Spotlight Series: Anthony Alvarado

April 30, 2020

Marketing and Strategic Communications

After spending years working in the industry and earning his master’s degree, Anthony Alvarado, an energy technology instructor at Palo Alto College, had the opportunity to return to his alma mater to share his expertise in the field.

Alvarado comes from a family with a long line of military service. His parents both served in the military as well as a few uncles and great uncles, serving as far back as World War II.

“We didn’t have the opportunities that there are now,” said Alvarado. “You either went to college on a scholarship, or you followed in your parents’ footsteps. My whole family went into the military.”

Alvarado put his mechanical inclination to use in the U.S. Navy, serving as a steam propulsion engineer in a 1200 PSI power plant on a naval ship.

After his military service ended, Alvarado joined civil service and briefly worked at Kelly Field. He later directed operations for more than 20 oil rigs for J. Ray McDermott. His work took him as far as the Bay of Campeche and Venezuela.

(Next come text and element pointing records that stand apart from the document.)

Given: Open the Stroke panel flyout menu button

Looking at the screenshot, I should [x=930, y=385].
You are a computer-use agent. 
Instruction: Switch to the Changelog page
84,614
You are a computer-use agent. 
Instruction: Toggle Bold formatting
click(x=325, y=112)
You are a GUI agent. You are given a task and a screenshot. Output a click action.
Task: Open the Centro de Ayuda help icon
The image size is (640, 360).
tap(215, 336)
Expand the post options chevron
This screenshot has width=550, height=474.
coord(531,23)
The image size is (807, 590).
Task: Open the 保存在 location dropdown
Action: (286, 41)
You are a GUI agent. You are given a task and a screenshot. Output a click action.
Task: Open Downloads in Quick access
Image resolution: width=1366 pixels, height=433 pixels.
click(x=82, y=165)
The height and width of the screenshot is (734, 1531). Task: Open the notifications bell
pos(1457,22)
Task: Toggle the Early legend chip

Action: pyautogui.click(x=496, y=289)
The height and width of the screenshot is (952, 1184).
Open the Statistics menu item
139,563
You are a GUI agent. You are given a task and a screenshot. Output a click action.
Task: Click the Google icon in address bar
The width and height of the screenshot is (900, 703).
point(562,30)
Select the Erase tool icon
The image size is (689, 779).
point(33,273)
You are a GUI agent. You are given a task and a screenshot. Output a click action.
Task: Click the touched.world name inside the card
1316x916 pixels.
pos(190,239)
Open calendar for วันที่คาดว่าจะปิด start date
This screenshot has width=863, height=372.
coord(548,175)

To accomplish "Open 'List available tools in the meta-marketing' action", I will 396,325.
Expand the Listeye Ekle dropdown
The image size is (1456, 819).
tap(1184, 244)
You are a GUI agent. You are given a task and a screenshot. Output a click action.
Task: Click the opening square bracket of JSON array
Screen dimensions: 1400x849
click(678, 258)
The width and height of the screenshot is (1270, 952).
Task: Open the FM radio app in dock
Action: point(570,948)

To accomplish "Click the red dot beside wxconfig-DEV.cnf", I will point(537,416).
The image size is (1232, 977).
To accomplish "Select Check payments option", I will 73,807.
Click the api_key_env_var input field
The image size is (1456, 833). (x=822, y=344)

However, following a few injuries on the job, his doctor advised that he should find an office job, so he decided to go back to school to get his degree. Alvarado earned two Associate of Arts degrees and three Associate of Science degrees from Palo Alto College, and he attended Texas A&M University-Kingsville to earn a Bachelor of Science in Mechanical Engineering and Master of Science in Civil Engineering.

“I did things backward. I had time and life experience, and then I went on to receive my degrees,” said Alvarado. However, his students benefit from his "backward" approach because he teaches from the perspective of real-world scenarios. “I’m more down to earth with them because I’ve worked in the field before and then continued my education.”

With his wide range of experience and multiple degrees, Alvarado is also qualified to teach courses in the industrial technology and engineering programs. For Alvarado, becoming a professor at Palo Alto College is the fulfillment of a promise he made to give back to his community.

“I was going through some personal challenges due to Operation Desert Shield and Desert Storm. I almost didn’t stay in college,” said Alvarado. “This school [Palo Alto College] saved my life because I was spiraling – going through some really dark places in my life. I made a promise to several people here that if I graduated with a masters, then I would come back and teach.”

In the classroom, Alvarado teaches his students to develop a safety-first mindset early on to prevent injuries and accidents. Students start every class with a safety brief as they would out on the field.

“Whether it’s industrial technology, manufacturing, or energy, you have to follow procedures,” said Alvarado. “When I was offshore, every morning as a lead man, I had to give a safety brief. I’d always tell my people. Look up, look down, look left, look right. Constantly be looking around because anything and everything out here will kill you.”

Students also learn how to make their own nuts and bolts as they would if they were working offshore, along with making homemade gaskets out of raw material.

“Workers could be on a ship or an oil rig offshore, and [sometimes] they don’t have access to products,” said Alvarado. “They can’t just run to the store, so a lot of stuff has to be manufactured on the spot.”

A phrase often repeated in the classroom is, “A pump is a pump is a pump.” He wants students to realize that process manufacturing can be applied to a variety of products, from the oil and gas industry to the production of soft drinks.

Alvarado has taught students ranging from high school to 60 years of age, and he is always working to make learning relevant to students and ensure courses are keeping up with the modern industry.

“I understand the students, so I try to find ways to get them interested,” Alvarado said. “There are people out there who aren’t good with books and computers, and stuff like that, but they’re great when it comes to hands-on or vice versa.”

The energy technology program offers students the option to enroll in the fast track certification program and/or earn an Associate of Applied Science. The program is designed to accommodate the need for multi-skilled workers with foundations in electronics, hydraulics, mechanics, and other necessary skills to begin a career in the energy industry.